Regardless, Fink was happy to serve alongside people such as Margaret Miller, who is a member of the Kalamazoo College Guild of Change Ringers. Together, they devised some recommendations on how to regenerate a sustainable program of ringers for College events and more.

“We determined that we needed to have a way to incentivize sticking with it long enough to learn how to do it well,” Miller said. “There had always been a PE credit available for change ringing, but it was designed for people to do an independent study who were already active ringers. We determined that we needed a formal course that anyone could sign up for.”

Miller, who started change ringing as an undergrad at Smith College in 1977, leads course instruction with Fink listed as instructor for administrative reasons.

“It’s not just an artificial connection to PE because there’s a connection for ringing between mind and body,” Fink said. “You have to know when to pull and how to pull it, to coordinate what you hear with what you pull and see. There is a lot for the body to do, and the patterns are bringing plenty to occupy the mind. It’s a perfect PE course in lots of ways.”

More on T. Jefferson Smith: Scholarship Honors Late Professor Emeritus

T. Jefferson Smith and Bill Theobold look over the change ringing bells that eventually were installed at Stetson Chapel
In 1984, T. Jefferson Smith and Bill Theobald admired the chapel bell that displayed the name of Titus Bronson. Each bell bears the college motto, Lux Esto, and is inscribed with a Biblical quotation along with the name of a person associated with the college during its first century.
T. Jefferson Smith and Bill Theobold standing in the bell tower before the change ringing bells were installed
Smith and Theobald look over the tower where the chapel bells would be installed.
A double decker bus travels through the Kalamazoo College campus
A double decker bus traveled through the Kalamazoo College campus, marking the arrival of the chapel bells from England’s Whitechapel Bell Foundry.
Change ringing bells in the back of a box truck loaded for delivery to Kalamazoo College
A truck delivered the eight English tower bells that were installed in Stetson Chapel’s bell tower in 1984.
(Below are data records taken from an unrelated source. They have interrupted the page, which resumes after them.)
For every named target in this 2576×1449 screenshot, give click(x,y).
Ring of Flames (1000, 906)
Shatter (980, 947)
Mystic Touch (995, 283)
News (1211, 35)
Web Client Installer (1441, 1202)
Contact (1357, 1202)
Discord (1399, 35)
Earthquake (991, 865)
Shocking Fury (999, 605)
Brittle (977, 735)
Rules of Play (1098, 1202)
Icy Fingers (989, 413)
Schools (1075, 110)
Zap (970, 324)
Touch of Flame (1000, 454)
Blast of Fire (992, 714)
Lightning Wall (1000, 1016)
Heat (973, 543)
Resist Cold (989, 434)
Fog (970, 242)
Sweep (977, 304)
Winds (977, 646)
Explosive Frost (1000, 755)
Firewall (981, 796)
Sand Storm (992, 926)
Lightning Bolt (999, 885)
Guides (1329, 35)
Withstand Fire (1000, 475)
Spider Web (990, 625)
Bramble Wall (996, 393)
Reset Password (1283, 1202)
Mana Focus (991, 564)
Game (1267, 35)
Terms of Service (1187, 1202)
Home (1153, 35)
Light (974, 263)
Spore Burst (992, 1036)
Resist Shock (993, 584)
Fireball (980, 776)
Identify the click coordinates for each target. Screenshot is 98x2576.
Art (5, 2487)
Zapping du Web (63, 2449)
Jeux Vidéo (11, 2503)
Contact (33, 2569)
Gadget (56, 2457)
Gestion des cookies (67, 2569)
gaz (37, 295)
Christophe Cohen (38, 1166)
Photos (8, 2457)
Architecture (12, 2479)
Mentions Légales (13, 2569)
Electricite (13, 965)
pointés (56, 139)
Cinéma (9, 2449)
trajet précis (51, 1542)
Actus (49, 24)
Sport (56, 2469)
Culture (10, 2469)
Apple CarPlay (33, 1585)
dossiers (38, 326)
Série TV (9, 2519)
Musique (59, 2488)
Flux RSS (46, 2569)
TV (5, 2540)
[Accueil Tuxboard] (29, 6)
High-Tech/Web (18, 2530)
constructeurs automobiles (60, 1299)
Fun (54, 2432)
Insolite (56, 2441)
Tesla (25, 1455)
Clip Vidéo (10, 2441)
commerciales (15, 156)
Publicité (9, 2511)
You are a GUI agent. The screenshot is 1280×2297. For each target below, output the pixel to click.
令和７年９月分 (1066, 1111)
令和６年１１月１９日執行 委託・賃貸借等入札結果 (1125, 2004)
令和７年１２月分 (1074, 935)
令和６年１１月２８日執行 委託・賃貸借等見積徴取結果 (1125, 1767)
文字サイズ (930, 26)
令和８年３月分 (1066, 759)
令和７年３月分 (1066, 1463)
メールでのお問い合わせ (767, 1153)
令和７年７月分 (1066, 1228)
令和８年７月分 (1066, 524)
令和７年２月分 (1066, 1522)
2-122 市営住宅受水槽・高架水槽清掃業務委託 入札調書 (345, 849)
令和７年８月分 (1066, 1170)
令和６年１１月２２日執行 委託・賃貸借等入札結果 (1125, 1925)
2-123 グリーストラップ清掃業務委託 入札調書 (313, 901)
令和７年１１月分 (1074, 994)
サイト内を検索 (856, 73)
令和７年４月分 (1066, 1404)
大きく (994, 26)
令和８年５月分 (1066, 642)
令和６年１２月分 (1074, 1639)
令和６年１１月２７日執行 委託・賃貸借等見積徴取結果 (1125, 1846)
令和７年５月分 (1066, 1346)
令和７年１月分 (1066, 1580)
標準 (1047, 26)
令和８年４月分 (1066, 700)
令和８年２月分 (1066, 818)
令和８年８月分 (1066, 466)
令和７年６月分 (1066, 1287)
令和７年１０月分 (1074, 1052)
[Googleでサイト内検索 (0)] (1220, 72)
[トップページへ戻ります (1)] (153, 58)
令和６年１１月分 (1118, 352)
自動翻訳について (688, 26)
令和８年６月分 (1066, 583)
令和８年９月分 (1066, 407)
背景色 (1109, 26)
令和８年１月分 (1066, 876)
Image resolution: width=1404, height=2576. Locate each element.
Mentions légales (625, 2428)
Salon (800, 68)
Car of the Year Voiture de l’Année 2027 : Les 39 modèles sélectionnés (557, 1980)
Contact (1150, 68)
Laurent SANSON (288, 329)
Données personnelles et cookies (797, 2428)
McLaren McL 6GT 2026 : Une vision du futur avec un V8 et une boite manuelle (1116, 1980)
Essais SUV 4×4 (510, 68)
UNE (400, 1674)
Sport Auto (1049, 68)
With the course now providing a fresh influx of talent, people such as Carol Smith maintain hope that the traditions surrounding the chapel bells will continue.

“We were so fortunate to have 60 some years in the area and Jeff’s devotion to the College was quite real,” Carol said. “It’s so nice to think about the bells again. It’s hard to believe that it’s been 40 years.”

People like Miller, too, can cautiously look forward to the next 10 years and what the 50th anniversary of the bells might bring.

“It seemed important to celebrate 40 this year just because there are still a lot of people around who remember when the bells were installed, and that might not be the case in 10 years,” Miller said. “Jeff, of course, has already sadly left us and it just seemed like a milestone that ought to be recognized. And who knows what will be happening in 10 years? People who graduated in the last several years who have settled or resettled back into Kalamazoo, have become permanent members of the band. They’re the people we’re going to hand this over to. My hope is that the next generation down will grab hold and keep it an active bell tower.”